- _THE TASK_
When "agent" occurs in a line of the material, copy that line.

─── RECORDS SUPPLIED

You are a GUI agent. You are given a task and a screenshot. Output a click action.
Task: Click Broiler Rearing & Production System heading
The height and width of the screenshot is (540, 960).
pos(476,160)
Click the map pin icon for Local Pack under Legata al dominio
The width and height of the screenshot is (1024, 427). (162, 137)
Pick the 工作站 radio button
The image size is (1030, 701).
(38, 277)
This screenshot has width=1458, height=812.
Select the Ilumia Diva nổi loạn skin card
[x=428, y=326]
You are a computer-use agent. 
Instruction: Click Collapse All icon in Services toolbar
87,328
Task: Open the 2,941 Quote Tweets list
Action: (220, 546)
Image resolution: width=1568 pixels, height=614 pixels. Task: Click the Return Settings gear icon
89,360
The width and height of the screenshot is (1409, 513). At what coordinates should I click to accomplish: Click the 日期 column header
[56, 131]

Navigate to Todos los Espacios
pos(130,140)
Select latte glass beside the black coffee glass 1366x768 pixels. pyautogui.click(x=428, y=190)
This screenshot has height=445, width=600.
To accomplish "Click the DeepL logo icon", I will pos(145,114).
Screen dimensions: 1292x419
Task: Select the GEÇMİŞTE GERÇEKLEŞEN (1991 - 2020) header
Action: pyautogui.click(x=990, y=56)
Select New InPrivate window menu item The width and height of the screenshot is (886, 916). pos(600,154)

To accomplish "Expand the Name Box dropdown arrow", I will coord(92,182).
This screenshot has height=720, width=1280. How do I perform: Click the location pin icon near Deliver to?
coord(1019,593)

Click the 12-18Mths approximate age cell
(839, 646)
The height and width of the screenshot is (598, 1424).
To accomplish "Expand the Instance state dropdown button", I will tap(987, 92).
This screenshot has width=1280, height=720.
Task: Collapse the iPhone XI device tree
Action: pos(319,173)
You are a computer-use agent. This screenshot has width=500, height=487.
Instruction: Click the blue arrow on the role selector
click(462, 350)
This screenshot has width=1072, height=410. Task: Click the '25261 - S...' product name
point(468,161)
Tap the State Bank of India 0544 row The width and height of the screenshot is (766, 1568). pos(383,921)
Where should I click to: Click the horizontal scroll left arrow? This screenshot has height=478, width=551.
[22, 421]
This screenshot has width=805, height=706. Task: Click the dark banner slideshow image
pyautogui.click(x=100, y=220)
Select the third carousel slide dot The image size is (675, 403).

──────

- _EXERCISE RESULT_
You are a GUI agent. You are given a task and a screenshot. Output a click action.
You are a computer-use agent. 
You are a computer-use agent. This screenshot has width=500, height=487.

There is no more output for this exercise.